A recent report from Forrester told of an explosive surge in mobile shopping happening in China, where customer reviews delivered on the hoof are of critical importance.

Social media apps such as Tencent and WeChat are blurring the lines between social media and commerce, with things like in-store beacons – devices that communicate with the phone of a shopper to send them adverts, coupons and additional product information – set to become the norm.

Nicholds said Visa Europe recently went into partnership with Singapore-based company Fastacash to offer its member banks the ability to provide person-to-person payments via some of the world's leading social networks, including Facebook, Twitter, WhatsApp and LinkedIn.

He added Visa supports all efforts to provide new convenient ways for consumers to pay for goods as long as they meet the necessary security standards and requirements.

"All of Visa Europe's payment technologies undergo rigorous testing to ensure that they provide consumers with the highest level of security possible so that they can be confident that when they see the Visa logo they know they are protected," Nicholds said.

"The same consumer protection rights that apply to the use of a card in other environments apply to all cards that are accepted and used through V.me by Visa.
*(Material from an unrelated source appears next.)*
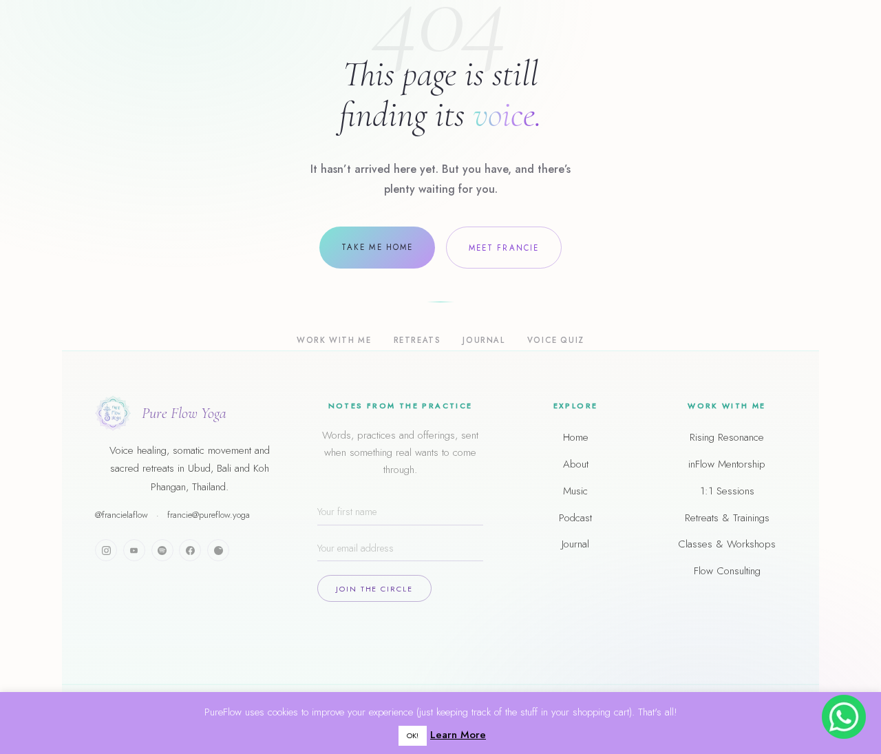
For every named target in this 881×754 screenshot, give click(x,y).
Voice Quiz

Should a cardholder become one of the few innocent victims of card fraud, they can get their money back, subject to the terms and conditions of their bank."

Goodbye card account number, hello tokenisation

The V.me wallet uses a technique called tokenisation. It works by replacing the card account number with a substitute value for use in a specific channel, device or payment service – the token – so the card details in question are not shared with the payment receiver.

"Tokenisation is exceptionally secure as it is not possible to 'decode' the token as they are issued as entirely unrelated numbers and therefore are not derived or encoded from the underlying PAN [primary account number]," Nicholds said.

The digital payments space has become much more interesting of late not just because of smartphones. The emergence of cryptocurrencies is revolutionising the way value is transmitted electronically. In this regard, Nicholds invoked the kind of authority you might expect from an organisation that processes over 1,000 transactions a second at peak times.

He said: "There are a lot of new players coming into the payments industry – many are exciting but not all will go the distance. The long-term success factors for any of these services will be in their ability to achieve scale and security – consumers and retailers have to trust that their money is safe.

Nicholds added: "There are certainly some interesting things about Bitcoin and other things like it, but there are also a great deal of complexities, including the regulatory framework [in which they will be considered to operate], security, risk and scale."